Traditionally, cancer-associated fibroblasts (CAFs), an essential component of tumor microenvironment, were exert a crucial part in colon cancer progression. In this study, single-cell RNA-sequencing (scRNA-seq) data from 23 and bulk RNA-seq data from 452 colon cancer patients were extracted from the GEO database and TCGA-COAD and GEO databases, respectively. From single-cell analysis, 825 differentially expressed genes (DEGs) in CAFs were identified between each pair of six newly defined CAFs, named enCAF, adCAF, vaCAF, meCAF, erCAF, and cyCAF. Cell communication analysis with the iTALK package showed communication relationship between CAFs, including cell autocrine, cytokine, and growth factor subtypes, such as receptor-ligand pairs of TNFSF14-LTBR, IL6-F3, and IL6-IL6ST. Herein, we demonstrated the presence and prognostic value of adCAF and erCAF in colon cancer based on CIBERSORTx, combining single-cell marker genes and transcriptomics data.

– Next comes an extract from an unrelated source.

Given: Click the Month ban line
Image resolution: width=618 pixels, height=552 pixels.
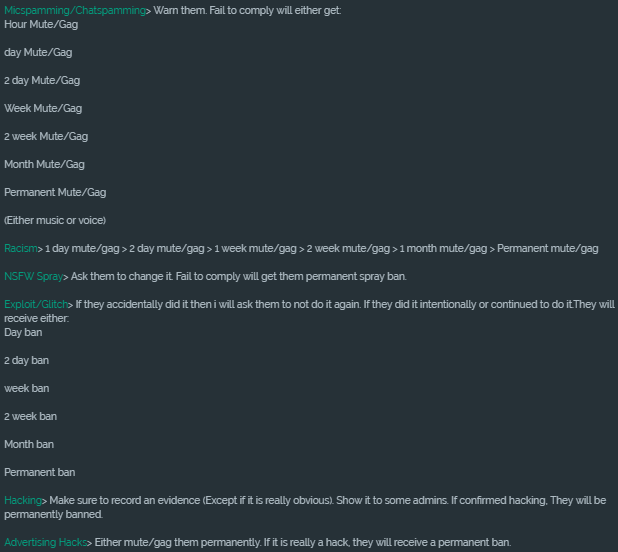Looking at the screenshot, I should click(x=29, y=444).
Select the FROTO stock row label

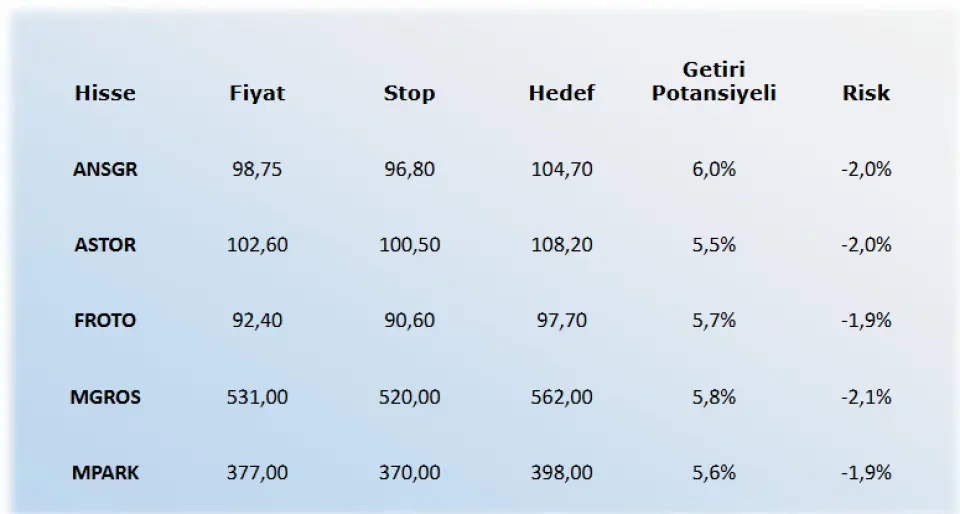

The prognostic significance of the enCAF and erCAF has been indirectly proved by both the correlation analysis with macrophages and CAFs, and the quantitative reverse transcription-polymerase chain reaction (qRT-PCR) experiment based on 20 paired tumor samples. A prognostic model was constructed with 10 DEGs using the LASSO Cox regression method. The model was validated using two testing datasets, indicate a significant survival accuracy (p < 0.0025). Correlation analyses between clinical information, such as age, gender, tumor stage and tumor features (tumor purity and immune score), and risk scores revealed our CAF-related model’s robustness and excellent performance. Cell infiltration analysis by xCell revealed that the interaction between CAFs and multiple non-specific immune cells such as macrophages and the dendritic cell was a vital factor affecting immune score and prognosis. Finally, we analyzed how common anti-cancer drugs, including camptothecin, docetaxel and bortezomib, and immunotherapy, such as anti-PD-1 treatment, could be different in low-risk and high-risk patients inferred from our CAF-related model. In conclusion, the study utilized refined colon cancer fibroblast subsets and established the prognostic effects from the interaction with nonspecific immune cell.